Pour Genevoix, Michel Bernard (par Philippe Leuckx)
Pour Genevoix, 224 pages, 7,30 €
Ecrivain(s): Michel Bernard Edition: La Table Ronde - La Petite Vermillon
Avant que Raboliot, Prix Goncourt 1925, ne donne à l’auteur la possibilité de vivre de sa plume et de sa retraite en bord de Loire, Maurice Genevoix avait donné des témoignages insignes sur la Grande Guerre, qu’il avait faite lui-même, pour laquelle il fut blessé, la fameuse bataille des Eparges, où périt Alain-Fournier.
Sous Verdun, et Ceux de 14, sont considérés depuis longtemps comme les meilleurs récits sur les batailles terrifiantes de la Meuse. L’auteur, né en 1890, décédé en 1980, fut considéré alors comme un témoin remarquable de la Grande Guerre, et son œuvre, d’un humanisme étincelant, au plus près des hommes et de leurs souffrances comme un chef-d’œuvre absolu de réalisme, d’émotion et de style. Il y parlait comme un frère peut parler des siens, en étant toujours juste, sans gommer la brutalité et l’absurdité de la guerre, sans mettre de côté les responsabilités des chefs et leurs dérives. L’ouvrage fut censuré par les autorités militaires. Genevoix disait la vérité difficile à entendre.
Michel Bernard, au cœur de ce sujet brûlant, nous dit tout le bien d’un Genevoix fraternel, qui relate les blessures effrayantes de ses camarades de combat.
« L’exigence de vérité qui donne leur forme, leur élan et leur style aux écrits de guerre de Maurice Genevoix est évidemment une marque de respect pour les disparus, de fidélité à leur souvenir »(p.87).
Il est si difficile de parler de l’ami que l’on perd, des tranchées dégoûtantes, de la vie, de la mort, du souffle du camarade, une seconde avant en vie, à jamais étouffé.
Au contact de la nature depuis longtemps, des bêtes, des proches, l’auteur n’a guère eu de problème pour souligner les vertus de la vie, de la modeste présence, de la fraternité ; sa vie rurale l’y avait habitué. Il retrouvait au milieu des combats des gens modestes comme lui, peut-être pas de futurs agrégés en lettres comme lui, mais des gars de la campagne, qui souffraient comme lui, et il se devait, lui survivant, de leur donner un témoignage de fidèle vérité. Ce qu’il fit.
Il exprima ainsi une « affection primitive, sauvage, d’une intensité sans pareille » (p.128) pour les combattants, les siens.
Le lieutenant Genevoix garda de la guerre et des combats un bras mutilé.

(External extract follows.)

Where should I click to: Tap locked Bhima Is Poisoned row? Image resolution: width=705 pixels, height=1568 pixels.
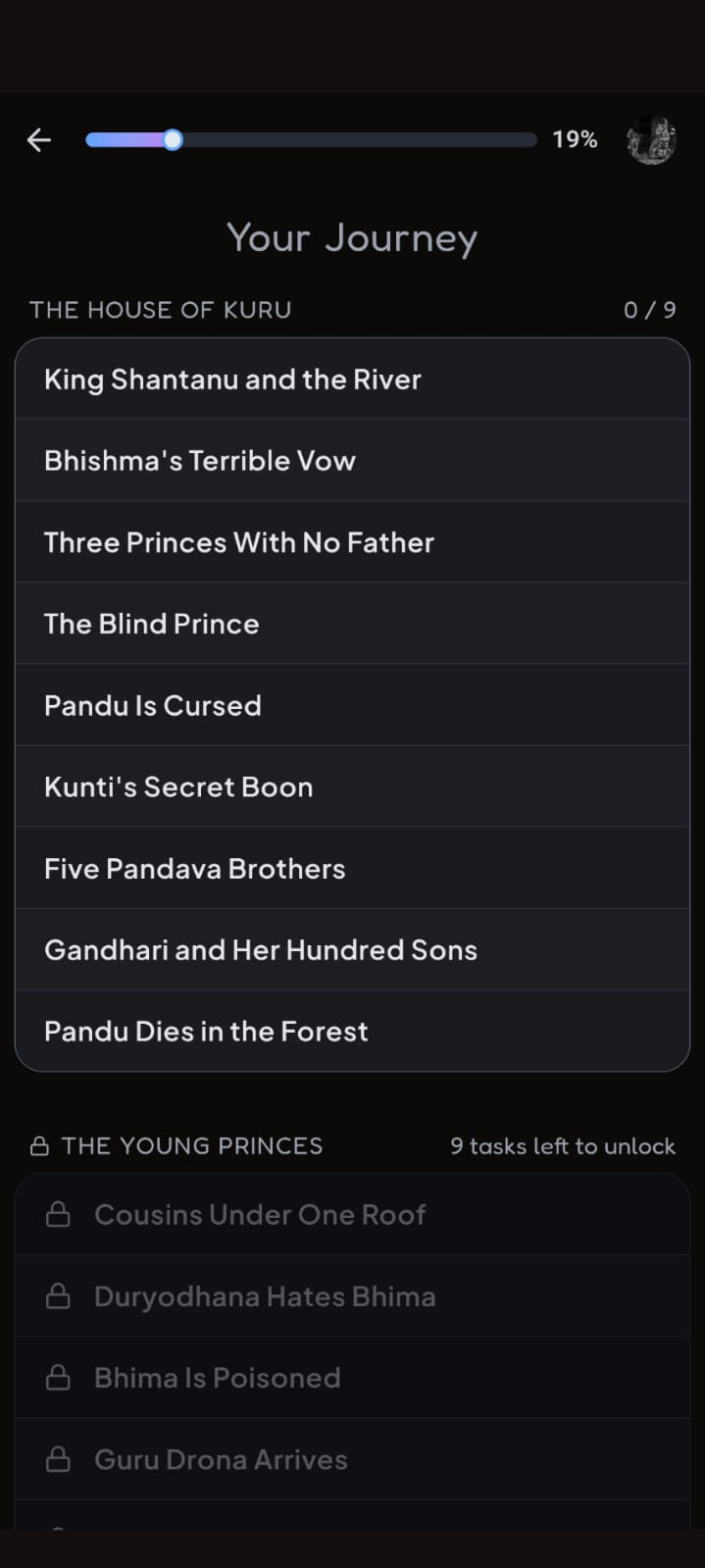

Michel Bernard raconte un Genevoix d’après cette période douloureuse. L’auteur des récits de guerre se fait vite remarquer pour ses romans, Rémi des Rauches ; Raboliot ; Rroû… L’écrivain fêté a acheté une maison en bord du plus grand fleuve de France. Ce n’est pas qu’il déserte Paris mais il retrouve là apaisement et sources d’inspiration. Plus tard, quand il sera élu par ses pairs de l’Académie Secrétaire Perpétuel, il devra vivre à Paris, quai Conti, et se contenter des jours de congé pour retrouver ses pays de Loire.
Sa vie privée, vraiment anecdotique, quoique douloureuse aussi (perte de la femme aimée), pleine de surprises (deux filles, dont l’une sur le tard), restera toujours en marge d’un parcours tout entier livré à la défense des autres et des lettres françaises. Il donna nombre de conférences à l’étranger.
L’essai de Michel Bernard, magnifiquement documenté, et illustré de photographies et de dessins de Genevoix, offre aux lecteurs l’envie de retourner à l’œuvre d’un romancier, exemplaire.
Philippe Leuckx
Michel Bernard, né à Bar-le-Duc, en 1958, est un écrivain français. On lui doit, entre autres ouvrages, des romans, des récits, des essais (Le Corps de la France ; Mes Tours de France ; La Tranchée de Calonne, etc.).